Universal Features Guided Zero-Shot Category-Level Object Pose Estimation

Authors: Wentian Qu, Chenyu Meng, Heng Li, Jian Cheng, Cuixia Ma, Hongan Wang, Xiao Zhou, Xiaoming Deng, Ping Tan

AAAI 2025 | Venue PDF | Archive PDF | Plain Text | LLM Run Details

Reproducibility Variable Result LLM Response
Research Type Experimental Our method outperforms previous methods on the REAL275 and Wild6D benchmarks for unseen categories. Experiments on the REAL275 (Wang et al. 2019b) and Wild6D (Ze and Wang 2022) benchmarks demonstrate that our method establishes robust correspondences based on pretrained 2D/3D universal features, resulting in accurate pose estimation based on coarse-to-fine optimization. We show comparison results on REAL275 and Wild6D in Tab. 1 and Fig. 5. Ablation Results.
Researcher Affiliation Academia 1Institute of Software, Chinese Academy of Sciences 2University of Chinese Academy of Sciences 3Hong Kong University of Science and Technology 4Aerospace Information Research Institute, Chinese Academy of Sciences
Pseudocode No The paper describes steps for its method in paragraph text and uses mathematical equations, but does not contain a clearly labeled 'Pseudocode' or 'Algorithm' block, nor structured steps formatted like code.
Open Source Code No Project Page https://iscas3dv.github.io/universal6dpose/. This link directs to a project page, not explicitly a code repository for the methodology described in the paper, nor does the text contain an unambiguous statement of code release.
Open Datasets Yes We select Wild6D (Ze and Wang 2022) and REAL275 (Wang et al. 2019a) for category-level object pose estimation. Wild6D provides 5,166 videos across 1,722 different objects with five categories (including bottles, bowls, cameras, laptops and mugs). REAL275 contains six testing scenes with six categories(including bottles, bowls, cameras, cans, laptops and mugs).
Dataset Splits Yes We follow REAL275 (Wang et al. 2019a) and Wild6D (Ze and Wang 2022) to divide the training set and the test set.

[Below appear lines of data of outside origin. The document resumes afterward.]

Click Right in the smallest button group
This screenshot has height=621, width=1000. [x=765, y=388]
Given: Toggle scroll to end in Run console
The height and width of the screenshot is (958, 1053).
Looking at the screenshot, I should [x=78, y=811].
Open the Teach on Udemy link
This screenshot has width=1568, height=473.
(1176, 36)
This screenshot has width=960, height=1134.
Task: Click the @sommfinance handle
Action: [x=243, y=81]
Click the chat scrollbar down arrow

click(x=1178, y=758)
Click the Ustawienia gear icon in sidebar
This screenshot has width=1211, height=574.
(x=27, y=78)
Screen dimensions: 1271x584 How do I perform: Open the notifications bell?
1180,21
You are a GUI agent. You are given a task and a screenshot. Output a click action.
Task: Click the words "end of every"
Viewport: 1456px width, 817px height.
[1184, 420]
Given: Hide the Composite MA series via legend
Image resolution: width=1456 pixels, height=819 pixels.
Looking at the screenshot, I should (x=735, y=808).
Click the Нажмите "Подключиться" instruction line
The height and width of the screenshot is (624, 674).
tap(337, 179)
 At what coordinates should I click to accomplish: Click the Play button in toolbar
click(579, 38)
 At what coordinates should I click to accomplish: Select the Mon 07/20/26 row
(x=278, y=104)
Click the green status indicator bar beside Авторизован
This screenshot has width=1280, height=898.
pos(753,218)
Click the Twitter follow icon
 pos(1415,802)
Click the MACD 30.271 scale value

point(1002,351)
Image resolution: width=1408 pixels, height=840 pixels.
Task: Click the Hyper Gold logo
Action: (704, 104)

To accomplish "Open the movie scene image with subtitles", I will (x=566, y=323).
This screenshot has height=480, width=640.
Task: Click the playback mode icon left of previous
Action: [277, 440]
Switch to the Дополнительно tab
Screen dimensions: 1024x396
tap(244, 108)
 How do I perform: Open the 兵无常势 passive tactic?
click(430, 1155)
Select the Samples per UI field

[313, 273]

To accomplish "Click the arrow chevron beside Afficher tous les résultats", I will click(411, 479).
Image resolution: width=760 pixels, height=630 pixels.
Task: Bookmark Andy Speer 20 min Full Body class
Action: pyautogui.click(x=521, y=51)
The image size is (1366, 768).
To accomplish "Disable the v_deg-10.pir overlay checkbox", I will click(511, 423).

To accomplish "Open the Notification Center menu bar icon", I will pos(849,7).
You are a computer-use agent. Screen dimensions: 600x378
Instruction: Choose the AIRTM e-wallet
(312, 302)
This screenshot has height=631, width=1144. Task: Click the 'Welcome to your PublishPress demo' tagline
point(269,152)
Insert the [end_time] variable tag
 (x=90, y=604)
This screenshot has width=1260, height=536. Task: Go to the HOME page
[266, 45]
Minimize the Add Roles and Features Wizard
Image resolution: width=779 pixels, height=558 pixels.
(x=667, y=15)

We adapt the leave-1 strategy for supervised methods, which selects one category as the test set and use the remaining categories to train the model. We conduct leave-1 experiments for each category and finally take the average of them. We directly use the official pre-trained models to conduct the leave-p experiments for self-supervised methods, as they have the property of persubject-per-train.
Hardware Specification Yes We test our method on a single Ge Force RTX 4090, costing 11.7 GB memory in coarse pose estimation stage and costing 5.5 GB memory in pose refinement stage for each instance.
Software Dependencies No The paper mentions using 'Adam (Kingma and Ba 2014) as the optimizer' and 'Pytorch3D (Ravi et al. 2020)' but does not provide specific version numbers for these or any other software dependencies.
Experiment Setup Yes We set αD1, αD2, αSD to 0, 0.7, 0.3 in Eq.1, set the αm, αg, αc to 1, 1 and 0.1 respectively. We iteratively update the object pose 2 times to obtain the coarse object pose and run RANSAC up to 1,000 times for each iteration to handle outliers. In the pose refinement stage, we use Adam (Kingma and Ba 2014) as the optimizer to minimize the loss function.